The high level graph of the process:

JWT-flow

  1. The user requests a token, sending over his credentials (username and password).

  2. The server checks the credentials and if they are correct, it generates a JWT token. The token gets sent back to the user.

  3. Every time the user makes a request to any of the APIs on a certain server, it has to include the JWT token.
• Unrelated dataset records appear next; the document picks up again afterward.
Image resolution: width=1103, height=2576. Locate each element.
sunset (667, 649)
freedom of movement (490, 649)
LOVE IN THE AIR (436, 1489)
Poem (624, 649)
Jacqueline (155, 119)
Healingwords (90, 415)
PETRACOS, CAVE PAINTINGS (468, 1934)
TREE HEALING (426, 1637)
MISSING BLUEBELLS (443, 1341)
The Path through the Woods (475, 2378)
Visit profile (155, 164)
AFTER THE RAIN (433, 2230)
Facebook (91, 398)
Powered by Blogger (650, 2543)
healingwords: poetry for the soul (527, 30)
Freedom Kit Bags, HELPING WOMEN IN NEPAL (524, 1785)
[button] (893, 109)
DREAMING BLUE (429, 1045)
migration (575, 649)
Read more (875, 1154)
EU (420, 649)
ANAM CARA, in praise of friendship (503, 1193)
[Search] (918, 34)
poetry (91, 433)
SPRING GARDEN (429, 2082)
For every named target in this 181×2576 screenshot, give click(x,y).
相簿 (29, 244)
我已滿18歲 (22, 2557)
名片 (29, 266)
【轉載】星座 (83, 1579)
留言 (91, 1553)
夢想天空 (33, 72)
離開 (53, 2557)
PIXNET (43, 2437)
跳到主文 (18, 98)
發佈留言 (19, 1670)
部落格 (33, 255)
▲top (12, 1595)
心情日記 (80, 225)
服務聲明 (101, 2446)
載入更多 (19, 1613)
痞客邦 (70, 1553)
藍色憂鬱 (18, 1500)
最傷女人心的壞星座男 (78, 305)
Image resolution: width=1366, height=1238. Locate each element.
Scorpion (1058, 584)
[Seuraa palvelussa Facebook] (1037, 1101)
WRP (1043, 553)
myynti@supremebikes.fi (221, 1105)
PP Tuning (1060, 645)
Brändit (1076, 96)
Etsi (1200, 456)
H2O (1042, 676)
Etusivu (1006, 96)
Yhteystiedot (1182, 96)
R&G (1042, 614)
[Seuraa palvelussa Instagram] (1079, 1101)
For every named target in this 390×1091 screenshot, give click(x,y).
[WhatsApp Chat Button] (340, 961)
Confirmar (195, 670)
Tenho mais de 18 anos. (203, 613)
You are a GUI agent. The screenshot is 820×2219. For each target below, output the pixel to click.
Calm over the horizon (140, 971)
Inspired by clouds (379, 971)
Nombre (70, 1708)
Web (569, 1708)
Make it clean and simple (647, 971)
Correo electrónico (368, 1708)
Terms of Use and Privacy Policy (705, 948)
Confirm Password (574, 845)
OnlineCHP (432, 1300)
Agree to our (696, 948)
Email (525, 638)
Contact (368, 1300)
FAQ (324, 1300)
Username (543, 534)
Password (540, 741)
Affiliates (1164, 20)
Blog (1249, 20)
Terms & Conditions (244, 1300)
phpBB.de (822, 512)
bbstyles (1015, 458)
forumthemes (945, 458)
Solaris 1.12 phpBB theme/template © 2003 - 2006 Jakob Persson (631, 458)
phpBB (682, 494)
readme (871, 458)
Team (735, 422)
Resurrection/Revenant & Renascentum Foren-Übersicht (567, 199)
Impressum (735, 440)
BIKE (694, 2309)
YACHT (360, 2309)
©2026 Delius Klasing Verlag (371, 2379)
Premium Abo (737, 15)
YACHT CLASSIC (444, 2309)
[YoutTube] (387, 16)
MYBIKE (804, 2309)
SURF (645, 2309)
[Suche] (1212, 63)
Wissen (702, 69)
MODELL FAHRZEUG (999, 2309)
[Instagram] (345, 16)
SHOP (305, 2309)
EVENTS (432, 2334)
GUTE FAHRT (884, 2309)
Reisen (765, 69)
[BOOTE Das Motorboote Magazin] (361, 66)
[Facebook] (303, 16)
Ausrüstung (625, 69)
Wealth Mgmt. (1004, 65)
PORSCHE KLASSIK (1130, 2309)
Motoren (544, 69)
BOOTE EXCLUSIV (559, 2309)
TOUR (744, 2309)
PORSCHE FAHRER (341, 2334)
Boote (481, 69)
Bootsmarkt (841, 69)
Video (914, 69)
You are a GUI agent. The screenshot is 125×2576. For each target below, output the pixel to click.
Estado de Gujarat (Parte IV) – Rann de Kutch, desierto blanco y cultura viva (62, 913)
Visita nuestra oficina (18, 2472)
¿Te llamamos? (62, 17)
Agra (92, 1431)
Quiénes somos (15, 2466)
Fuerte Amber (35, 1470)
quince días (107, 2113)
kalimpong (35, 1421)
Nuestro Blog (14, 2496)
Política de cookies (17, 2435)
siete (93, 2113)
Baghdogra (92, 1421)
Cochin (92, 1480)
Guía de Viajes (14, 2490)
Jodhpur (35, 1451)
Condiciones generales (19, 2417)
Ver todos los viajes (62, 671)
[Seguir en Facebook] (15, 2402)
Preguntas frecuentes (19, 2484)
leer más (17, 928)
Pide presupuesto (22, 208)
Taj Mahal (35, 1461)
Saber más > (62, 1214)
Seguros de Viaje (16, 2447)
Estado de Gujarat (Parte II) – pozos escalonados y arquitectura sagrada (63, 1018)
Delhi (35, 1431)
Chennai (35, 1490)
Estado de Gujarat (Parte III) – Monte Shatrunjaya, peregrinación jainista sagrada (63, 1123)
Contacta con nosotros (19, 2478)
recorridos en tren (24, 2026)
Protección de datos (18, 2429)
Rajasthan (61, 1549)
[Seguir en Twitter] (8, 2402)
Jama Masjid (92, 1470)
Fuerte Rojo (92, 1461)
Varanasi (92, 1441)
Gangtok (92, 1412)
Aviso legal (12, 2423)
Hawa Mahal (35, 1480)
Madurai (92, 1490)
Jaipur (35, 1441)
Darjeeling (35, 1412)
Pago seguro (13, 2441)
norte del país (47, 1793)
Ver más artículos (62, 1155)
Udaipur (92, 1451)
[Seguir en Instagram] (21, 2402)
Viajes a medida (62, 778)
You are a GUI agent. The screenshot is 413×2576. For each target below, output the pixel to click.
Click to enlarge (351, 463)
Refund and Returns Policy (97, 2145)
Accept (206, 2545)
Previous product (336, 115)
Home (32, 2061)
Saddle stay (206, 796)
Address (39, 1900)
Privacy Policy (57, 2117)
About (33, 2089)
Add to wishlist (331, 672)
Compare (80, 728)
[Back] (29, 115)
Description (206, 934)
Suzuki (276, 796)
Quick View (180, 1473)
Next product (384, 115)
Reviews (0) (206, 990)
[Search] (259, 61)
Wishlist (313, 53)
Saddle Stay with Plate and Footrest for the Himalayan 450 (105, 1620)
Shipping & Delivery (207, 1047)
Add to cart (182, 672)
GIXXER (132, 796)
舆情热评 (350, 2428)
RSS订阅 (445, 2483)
Only the JWT token is used to authenticate the user.

JWT token

A JWT token is just a string that has three parts separated by dots:

<header>.<payload>.<signature> 

An example may look like this:

eyJhbGciOiJIUzI1NiIsInR5cCI6IkpXVCJ9.eyJzdWIiOiIxMjM0NTY3ODkwIiwibmFtZSI6IkpvaG4gRG9lIiwiaWF0IjoxNTE2MjM5MDIyfQ.SflKxwRJSMeKKF2QT4fwpMeJf36POk6yJV_adQssw5c

Thats it, the above string is a JWT token that has alot of information encoded into it. There are many libraries that can be used both to create and to decode a JWT token. In the subsequent chapters we will use Python implementations of JWT authentification and go through the details of the JWT token system.

The authentification flow

All the code is in the jwt-toke-example directory. Be sure to run

docker-compose up 

To spin up a PSQL server.

Additionaly, start the API from the same directory:

uvicorn app:app --port 8000

Step 1: Requesting a token

User registration

In the JWT flow, we still cannot escape the good old username and password combination. We need to store this information somewhere in the server and every time a user requests a new token, we need to check if the user credentials are correct. For this, we need to create an endpoint for user registration and then for token generation. Because of this reason, the whole process of authentification ideally should be done via HTTPS and not HTTP. For the purpose of this tutorial, we will use HTTP, because the concepts are exactly the same. HTTPS only adds a layer of obfuscation and encodes the transactions between user and server.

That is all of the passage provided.